_EXTRACTED INFORMATION_
= Beginning of Section =
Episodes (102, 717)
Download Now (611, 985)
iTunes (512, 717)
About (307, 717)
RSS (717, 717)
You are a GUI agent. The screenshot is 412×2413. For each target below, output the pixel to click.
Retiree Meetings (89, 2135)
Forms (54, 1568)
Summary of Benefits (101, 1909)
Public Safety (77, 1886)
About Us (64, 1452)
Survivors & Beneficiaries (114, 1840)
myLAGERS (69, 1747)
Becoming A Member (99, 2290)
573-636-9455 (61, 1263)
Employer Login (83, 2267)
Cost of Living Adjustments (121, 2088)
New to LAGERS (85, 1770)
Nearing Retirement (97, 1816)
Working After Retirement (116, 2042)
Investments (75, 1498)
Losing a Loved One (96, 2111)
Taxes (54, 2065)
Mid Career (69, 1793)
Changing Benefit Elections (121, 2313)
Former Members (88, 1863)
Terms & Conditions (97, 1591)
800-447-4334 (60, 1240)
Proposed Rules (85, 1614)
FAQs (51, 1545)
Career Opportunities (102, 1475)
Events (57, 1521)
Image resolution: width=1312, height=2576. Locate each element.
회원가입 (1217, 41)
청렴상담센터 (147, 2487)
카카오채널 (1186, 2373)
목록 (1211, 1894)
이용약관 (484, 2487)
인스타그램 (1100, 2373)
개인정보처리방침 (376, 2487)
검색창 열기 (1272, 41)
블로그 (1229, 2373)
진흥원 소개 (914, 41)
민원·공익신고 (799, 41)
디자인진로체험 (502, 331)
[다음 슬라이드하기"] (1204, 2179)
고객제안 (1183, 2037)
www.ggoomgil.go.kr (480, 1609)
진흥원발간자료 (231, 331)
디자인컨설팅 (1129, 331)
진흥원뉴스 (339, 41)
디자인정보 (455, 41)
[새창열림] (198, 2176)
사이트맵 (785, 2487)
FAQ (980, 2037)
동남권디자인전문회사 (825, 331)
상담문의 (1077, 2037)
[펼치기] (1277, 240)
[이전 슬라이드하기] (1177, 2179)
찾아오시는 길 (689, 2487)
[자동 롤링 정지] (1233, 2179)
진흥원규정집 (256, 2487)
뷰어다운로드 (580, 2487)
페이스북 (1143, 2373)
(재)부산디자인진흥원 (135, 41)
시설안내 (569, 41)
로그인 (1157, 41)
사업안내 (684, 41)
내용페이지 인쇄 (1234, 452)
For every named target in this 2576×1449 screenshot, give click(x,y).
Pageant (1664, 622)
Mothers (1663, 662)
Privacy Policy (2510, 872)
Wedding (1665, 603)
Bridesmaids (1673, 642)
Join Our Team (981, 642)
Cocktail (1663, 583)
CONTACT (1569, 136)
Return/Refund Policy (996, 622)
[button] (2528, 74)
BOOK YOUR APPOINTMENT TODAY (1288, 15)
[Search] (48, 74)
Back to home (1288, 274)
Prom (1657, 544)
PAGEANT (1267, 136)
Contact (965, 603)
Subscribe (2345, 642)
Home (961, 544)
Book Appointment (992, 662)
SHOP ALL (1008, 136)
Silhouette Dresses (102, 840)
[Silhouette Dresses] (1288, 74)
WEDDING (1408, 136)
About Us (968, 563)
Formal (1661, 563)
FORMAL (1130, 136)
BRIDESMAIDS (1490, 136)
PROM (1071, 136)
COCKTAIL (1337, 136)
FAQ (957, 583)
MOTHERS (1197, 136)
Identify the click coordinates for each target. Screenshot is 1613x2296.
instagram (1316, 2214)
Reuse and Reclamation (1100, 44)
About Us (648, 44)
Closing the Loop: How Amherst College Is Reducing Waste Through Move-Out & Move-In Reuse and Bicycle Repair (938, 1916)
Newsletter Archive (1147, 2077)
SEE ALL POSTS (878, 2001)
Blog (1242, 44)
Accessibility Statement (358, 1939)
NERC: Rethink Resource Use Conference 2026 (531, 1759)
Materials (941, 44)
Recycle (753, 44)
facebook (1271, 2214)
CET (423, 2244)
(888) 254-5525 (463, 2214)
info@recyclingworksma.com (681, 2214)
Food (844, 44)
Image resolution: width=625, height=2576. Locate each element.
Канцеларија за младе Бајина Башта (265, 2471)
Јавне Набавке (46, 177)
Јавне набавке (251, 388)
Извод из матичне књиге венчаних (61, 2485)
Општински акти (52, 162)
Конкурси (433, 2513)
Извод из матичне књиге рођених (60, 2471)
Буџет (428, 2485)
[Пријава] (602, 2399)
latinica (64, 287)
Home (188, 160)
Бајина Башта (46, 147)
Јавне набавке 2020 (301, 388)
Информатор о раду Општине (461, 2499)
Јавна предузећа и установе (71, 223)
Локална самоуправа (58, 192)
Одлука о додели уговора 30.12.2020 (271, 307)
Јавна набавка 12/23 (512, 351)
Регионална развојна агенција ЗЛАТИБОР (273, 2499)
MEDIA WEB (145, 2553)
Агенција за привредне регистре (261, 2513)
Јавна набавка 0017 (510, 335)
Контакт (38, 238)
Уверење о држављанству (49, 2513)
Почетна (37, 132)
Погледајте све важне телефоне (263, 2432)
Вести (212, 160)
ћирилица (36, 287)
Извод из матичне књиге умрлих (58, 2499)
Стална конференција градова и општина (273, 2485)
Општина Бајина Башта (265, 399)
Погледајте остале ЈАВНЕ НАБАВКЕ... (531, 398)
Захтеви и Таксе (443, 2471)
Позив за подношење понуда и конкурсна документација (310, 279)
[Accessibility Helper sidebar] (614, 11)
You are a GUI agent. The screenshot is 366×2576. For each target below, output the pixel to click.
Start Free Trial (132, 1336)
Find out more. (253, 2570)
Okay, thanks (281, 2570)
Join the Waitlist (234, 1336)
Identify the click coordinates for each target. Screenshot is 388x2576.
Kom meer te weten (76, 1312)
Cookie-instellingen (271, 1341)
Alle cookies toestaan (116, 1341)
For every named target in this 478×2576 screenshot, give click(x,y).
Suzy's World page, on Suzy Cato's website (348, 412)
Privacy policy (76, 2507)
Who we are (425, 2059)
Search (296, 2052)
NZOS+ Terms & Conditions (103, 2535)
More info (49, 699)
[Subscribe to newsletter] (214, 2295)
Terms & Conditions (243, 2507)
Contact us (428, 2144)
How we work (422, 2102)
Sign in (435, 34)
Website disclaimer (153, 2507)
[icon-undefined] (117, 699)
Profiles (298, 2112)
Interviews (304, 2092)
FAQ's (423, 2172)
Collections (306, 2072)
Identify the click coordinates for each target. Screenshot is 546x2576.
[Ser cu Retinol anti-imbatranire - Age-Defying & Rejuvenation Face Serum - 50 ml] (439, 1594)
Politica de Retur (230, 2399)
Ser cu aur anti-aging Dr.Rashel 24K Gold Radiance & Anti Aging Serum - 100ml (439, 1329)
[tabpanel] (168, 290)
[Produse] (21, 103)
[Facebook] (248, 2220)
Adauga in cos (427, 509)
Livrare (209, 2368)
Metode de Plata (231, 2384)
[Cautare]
= End of Section =
Would you please write out, exactly and with no other lines, the stretch of the listing above from the line containing "진흥원규정집 (256, 2487)" through the line containing "Materials (941, 44)"?

진흥원규정집 (256, 2487)
뷰어다운로드 (580, 2487)
페이스북 (1143, 2373)
(재)부산디자인진흥원 (135, 41)
시설안내 (569, 41)
로그인 (1157, 41)
사업안내 (684, 41)
내용페이지 인쇄 (1234, 452)
For every named target in this 2576×1449 screenshot, give click(x,y).
Pageant (1664, 622)
Mothers (1663, 662)
Privacy Policy (2510, 872)
Wedding (1665, 603)
Bridesmaids (1673, 642)
Join Our Team (981, 642)
Cocktail (1663, 583)
CONTACT (1569, 136)
Return/Refund Policy (996, 622)
[button] (2528, 74)
BOOK YOUR APPOINTMENT TODAY (1288, 15)
[Search] (48, 74)
Back to home (1288, 274)
Prom (1657, 544)
PAGEANT (1267, 136)
Contact (965, 603)
Subscribe (2345, 642)
Home (961, 544)
Book Appointment (992, 662)
SHOP ALL (1008, 136)
Silhouette Dresses (102, 840)
[Silhouette Dresses] (1288, 74)
WEDDING (1408, 136)
About Us (968, 563)
Formal (1661, 563)
FORMAL (1130, 136)
BRIDESMAIDS (1490, 136)
PROM (1071, 136)
COCKTAIL (1337, 136)
FAQ (957, 583)
MOTHERS (1197, 136)
Identify the click coordinates for each target. Screenshot is 1613x2296.
instagram (1316, 2214)
Reuse and Reclamation (1100, 44)
About Us (648, 44)
Closing the Loop: How Amherst College Is Reducing Waste Through Move-Out & Move-In Reuse and Bicycle Repair (938, 1916)
Newsletter Archive (1147, 2077)
SEE ALL POSTS (878, 2001)
Blog (1242, 44)
Accessibility Statement (358, 1939)
NERC: Rethink Resource Use Conference 2026 (531, 1759)
Materials (941, 44)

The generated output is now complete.